▸ Short task 1
In the article on Maine's new deputy game wardens, copy word for word the passage that begins at "Jun 03, 2018" and ends after "at Unity College.".
▸ Short task 2
According to the article on Maine's new deputy game wardens, in what month does the application process for becoming a deputy game warden begin each year?
▸ Short task 3
Go on with the article about Maine's new deputy game wardens, picking up right after its last sentence.
# Reading passage start
Deputy game wardens hired to enhance summer boating safety

Jun 03, 2018
Courtesy of: Maine Warden Service Deputy Game Warden Deputy Emily Tripp of Frankfort shown patrolling a stretch of the Songo River.

Since 2008, the Maine Warden Service has been working in cooperation with the U.S. Coast Guard to secure funding for enhancement of recreational boating safety on inland waters.

Using a grant obtained within the USCG’s Office of Boating Safety, six new deputy game wardens will be put to work to help manage Maine’s busy inland recreational boating activity, three of them from Waldo County.

Local hires are Marc D’Elia, 20, of Troy; Nicholas Johnson, 20, of Unity;  and Emily Tripp, 21, of Frankfort. The other three deputies are Morgan Jeane, 21, of Windsor; Keegan Nelligan, 21, of Abington, Mass.; and Will Reinsborough, 21, of Pownal. All six recently attended the Conservation Law Enforcement Program at Unity College.

The application process for becoming a deputy game warden begins in December of every year. Several months of hiring exams and interviews follow before final candidates are selected. The candidates must successfully pass all portions of each hiring phase which is not an easy task. Written exams, oral boards, swim tests, polygraph and psychological exams are all included since the process mirrors that needed for full-time candidates.
# Reading passage end
# Data section start
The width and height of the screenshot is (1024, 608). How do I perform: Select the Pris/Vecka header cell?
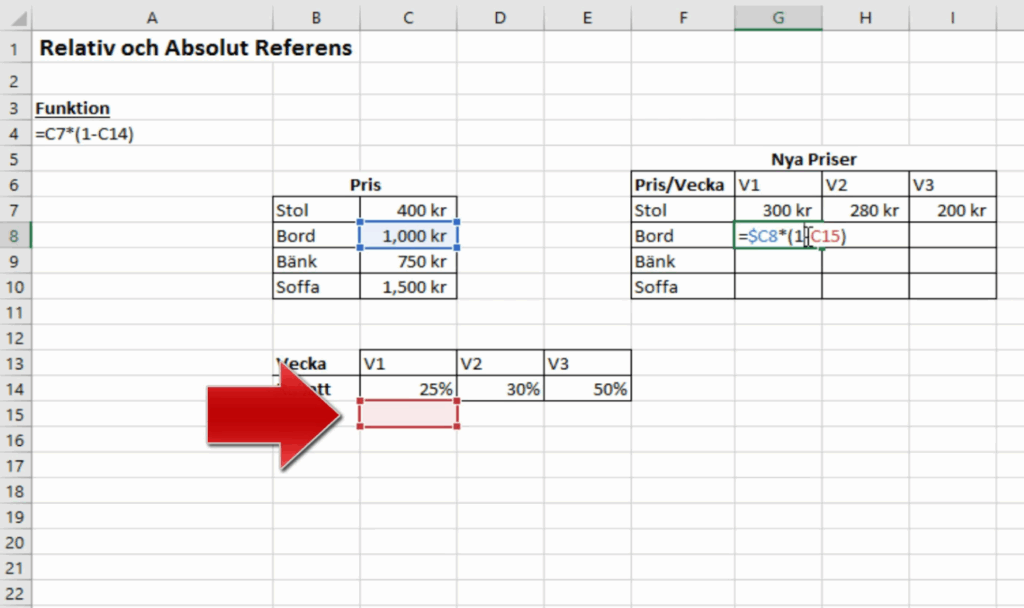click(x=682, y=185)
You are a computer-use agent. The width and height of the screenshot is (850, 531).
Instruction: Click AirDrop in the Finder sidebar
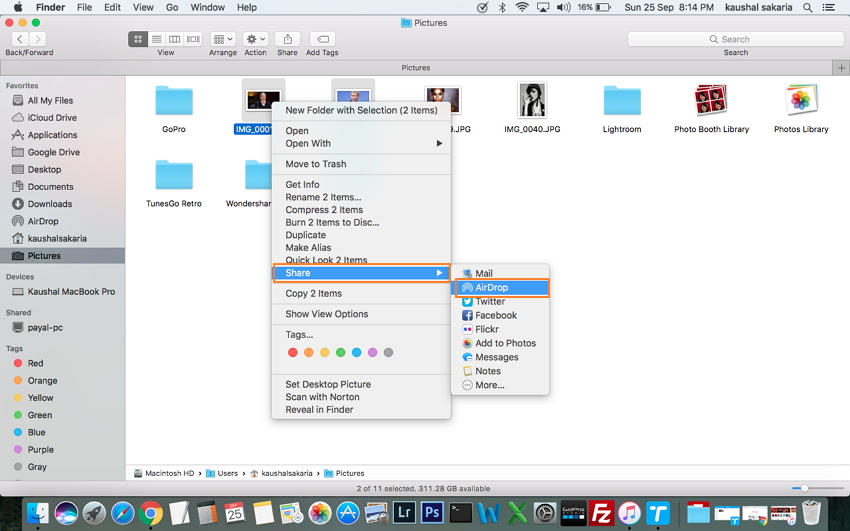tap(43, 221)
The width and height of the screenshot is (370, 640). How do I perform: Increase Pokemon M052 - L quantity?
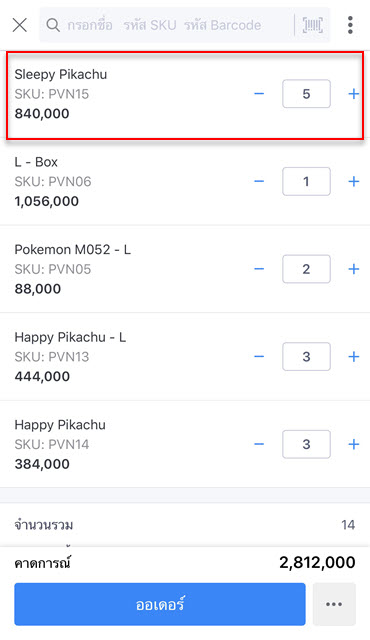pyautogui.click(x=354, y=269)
# Data section end
▸ Exercise result 1
Jun 03, 2018
Courtesy of: Maine Warden Service Deputy Game Warden Deputy Emily Tripp of Frankfort shown patrolling a stretch of the Songo River.

Since 2008, the Maine Warden Service has been working in cooperation with the U.S. Coast Guard to secure funding for enhancement of recreational boating safety on inland waters.

Using a grant obtained within the USCG’s Office of Boating Safety, six new deputy game wardens will be put to work to help manage Maine’s busy inland recreational boating activity, three of them from Waldo County.

Local hires are Marc D’Elia, 20, of Troy; Nicholas Johnson, 20, of Unity;  and Emily Tripp, 21, of Frankfort. The other three deputies are Morgan Jeane, 21, of Windsor; Keegan Nelligan, 21, of Abington, Mass.; and Will Reinsborough, 21, of Pownal. All six recently attended the Conservation Law Enforcement Program at Unity College.

▸ Exercise result 2
It begins in December.

▸ Exercise result 3
Those who successfully navigate the hiring process are then required to attend the Law Enforcement Pre-Service administered by the Maine Criminal Justice Academy. In addition, the new deputies must pass training given by the Maine Warden Service, which includes firearms, water survival, and mechanics of arrest to name a few.

The deputies are paid an hourly wage of about $15 during their three-month positions that primarily encompass the months of June, July and August.

The program offers both the deputy and the Warden Service three months of career immersion to see if the path of being a Maine game warden suits both parties well. These part-time deputies might also have an opportunity at full-time work if their summer proves successful in the eyes of the Maine Warden Service.

Game Warden Lieutenant Adam Gormely out of the Gray regional office oversees the deputy game warden process and states “…it’s a great opportunity for them (deputies) to see what the Maine Warden Service does on a day to day basis and allows us to see how well they work in this environment. They contribute significantly to our law enforcement and educational role on the water as we oversee Maine’s busy recreational boating activity.”

The positions serve many outreach and education goals for the Maine Warden Service to include a heightened law enforcement presence on the water, educating the public on invasive plants like milfoil, the important of wearing lifejackets and as a recruitment tool for future game wardens.

One of the five deputy game warden positions is paid by the whitewater rafting industry. Therefore, Deputy Nicholas Johnson, will be headed to work out of Greenville and will be patrolling the Penobscot, Kennebec and Dead rivers.

Deputy Will Reinsborough will also be working out of Greenville and will focus on Moosehead Lake. The remaining four deputies will concentrate on the busy waters of the Sebago Lake region. Each deputy will be supervised by a full-time game warden during their work this summer.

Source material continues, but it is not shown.